Search code examples
winapinon-ascii-charactershunspell

How to load hunspell dictionary in Windows path with non-ASCII characters?


How to load hunspell dictionary in Windows path with non-ASCII characters?

Hunspell manual suggests:

In WIN32 environment, use UTF-8 encoded paths started with the long path prefix \?\ to handle system-independent character encoding and very long path names, too.

So I have code to do the following:

QString spell_aff = QStringLiteral(R"(\\?\%1%2.aff)").arg(path, newDict);
QString spell_dic = QStringLiteral(R"(\\?\%1%2.dic)").arg(path, newDict);
// while normally not a an issue, you can't mix forward and back slashes with the prefix
spell_dic = spell_aff.replace(QChar('/'), QStringLiteral("\\"));
spell_dic = spell_dic.replace(QChar('/'), QStringLiteral("\\"));

qDebug() << "right before Hunspell_create";
mpHunspell_system = Hunspell_create(spell_aff.toUtf8().constData(), spell_dic.toUtf8().constData());
qDebug() << "right after Hunspell_create";

This prefixes \\?\ to the path, uses a consistent directory separator as documented by the note in microsoft documentation, and converts it to UTF-8 encoding with .toUtf8().
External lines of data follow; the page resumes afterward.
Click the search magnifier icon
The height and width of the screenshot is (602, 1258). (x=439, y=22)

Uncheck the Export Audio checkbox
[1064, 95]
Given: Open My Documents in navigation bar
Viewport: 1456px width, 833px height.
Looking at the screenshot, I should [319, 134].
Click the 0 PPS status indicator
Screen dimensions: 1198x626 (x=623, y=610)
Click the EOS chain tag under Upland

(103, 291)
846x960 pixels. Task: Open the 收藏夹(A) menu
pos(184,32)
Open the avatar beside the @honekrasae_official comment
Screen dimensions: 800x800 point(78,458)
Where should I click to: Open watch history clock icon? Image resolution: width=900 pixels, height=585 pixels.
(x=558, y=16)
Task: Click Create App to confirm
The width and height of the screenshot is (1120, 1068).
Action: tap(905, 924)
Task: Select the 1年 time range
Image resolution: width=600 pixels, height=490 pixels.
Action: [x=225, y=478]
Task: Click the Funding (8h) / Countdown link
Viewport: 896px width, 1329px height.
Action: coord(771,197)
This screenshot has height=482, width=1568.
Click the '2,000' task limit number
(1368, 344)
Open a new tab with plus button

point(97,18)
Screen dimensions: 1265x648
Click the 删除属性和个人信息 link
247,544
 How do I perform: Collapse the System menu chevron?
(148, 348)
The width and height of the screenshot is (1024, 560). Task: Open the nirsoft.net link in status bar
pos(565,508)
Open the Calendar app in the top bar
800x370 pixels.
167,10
Yet running the code out on Windows 10 Pro fails:

Hunspell loading from path with non-ASCII characters fails

How to fix?

Using Qt5, MinGW 7.3.0.

I've also done due research and as far as I can see, LibreOffice does the same thing and it seemingly works for them: sspellimp.cxx, lingutil.hxx, and lingutil.cxx.


Solution

  • You can use GetShortPathNameW to obtain a pure-ASCII path that Hunspell will understand. See QTIFW-175 for an example.

    (thanks to Windows directory that will never contain non-ASCII characters for temp file?)